- **Instructions for the task**
When a line below holds the string "Cheap", show that line.

- **Excerpted data**
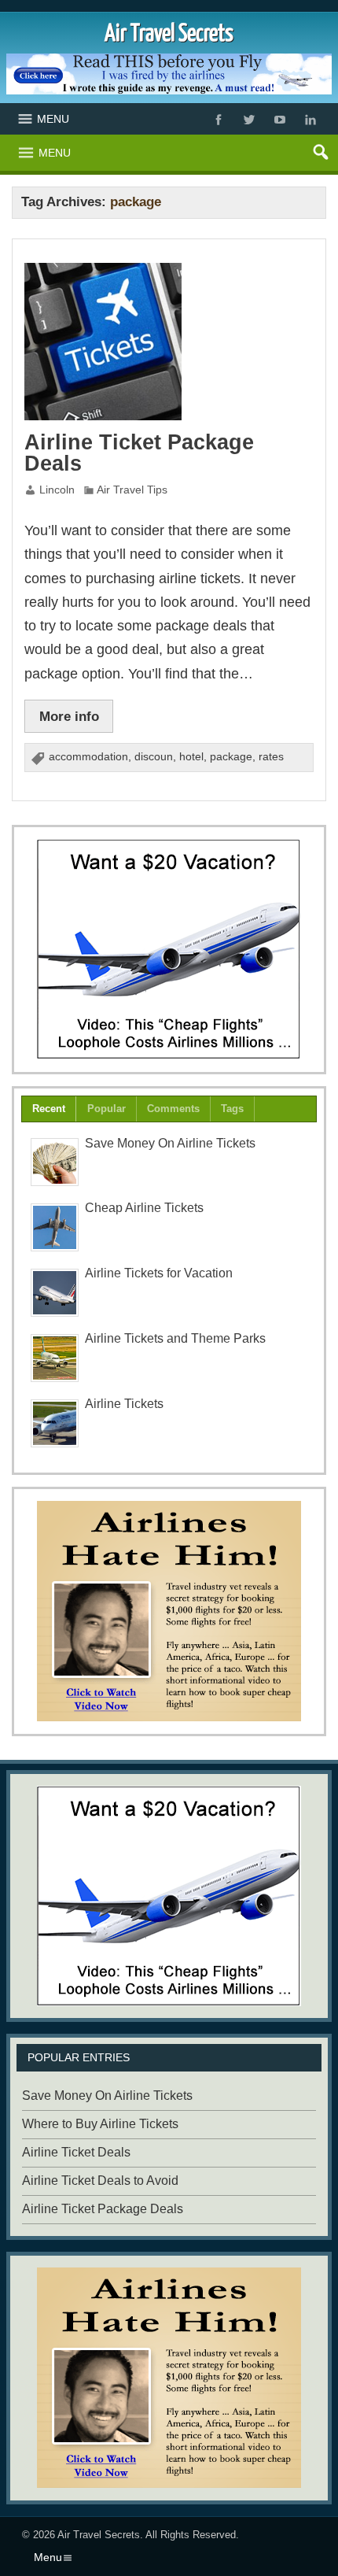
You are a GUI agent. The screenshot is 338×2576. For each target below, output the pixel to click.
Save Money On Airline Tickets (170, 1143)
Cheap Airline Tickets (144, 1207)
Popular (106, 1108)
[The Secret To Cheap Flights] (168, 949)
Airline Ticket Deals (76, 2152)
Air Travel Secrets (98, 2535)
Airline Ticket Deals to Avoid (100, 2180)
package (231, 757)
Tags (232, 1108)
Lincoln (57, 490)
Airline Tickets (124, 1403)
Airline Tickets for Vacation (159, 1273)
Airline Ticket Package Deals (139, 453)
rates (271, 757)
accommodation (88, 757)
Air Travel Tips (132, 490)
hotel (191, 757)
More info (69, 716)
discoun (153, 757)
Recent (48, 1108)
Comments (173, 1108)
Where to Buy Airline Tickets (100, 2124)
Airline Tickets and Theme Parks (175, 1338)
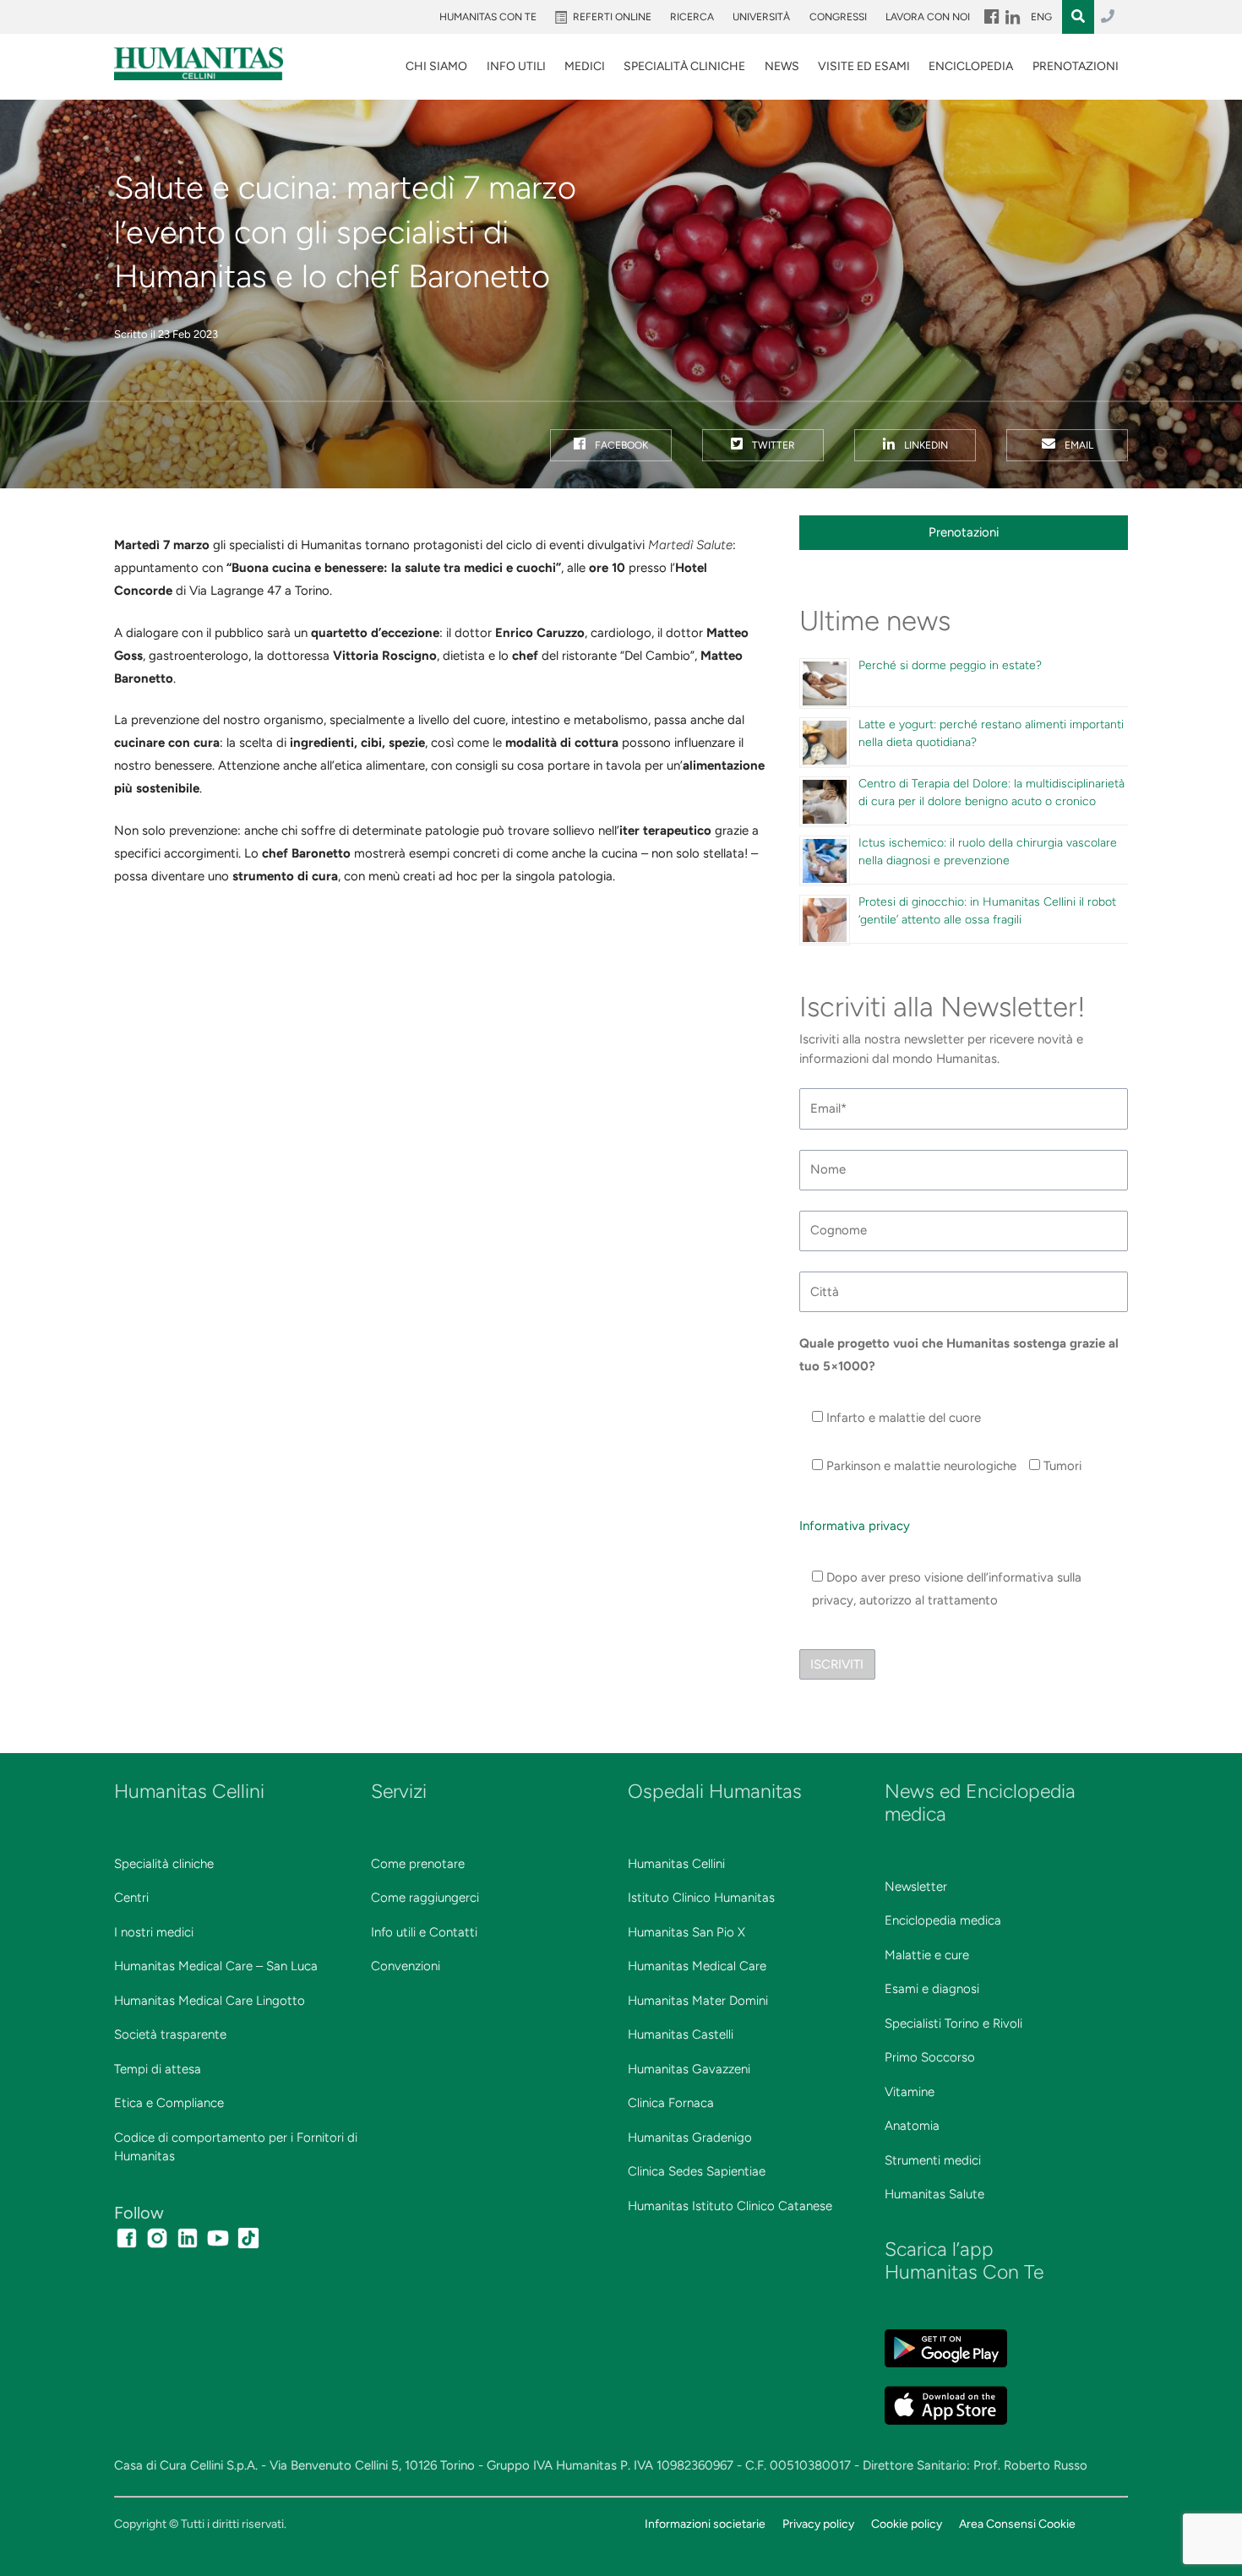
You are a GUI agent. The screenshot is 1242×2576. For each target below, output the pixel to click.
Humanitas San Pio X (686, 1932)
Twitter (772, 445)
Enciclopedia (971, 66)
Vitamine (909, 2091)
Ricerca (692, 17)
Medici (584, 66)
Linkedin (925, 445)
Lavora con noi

- **Response to the task**
Cheap Airline Tickets (144, 1207)
[The Secret To Cheap Flights] (168, 949)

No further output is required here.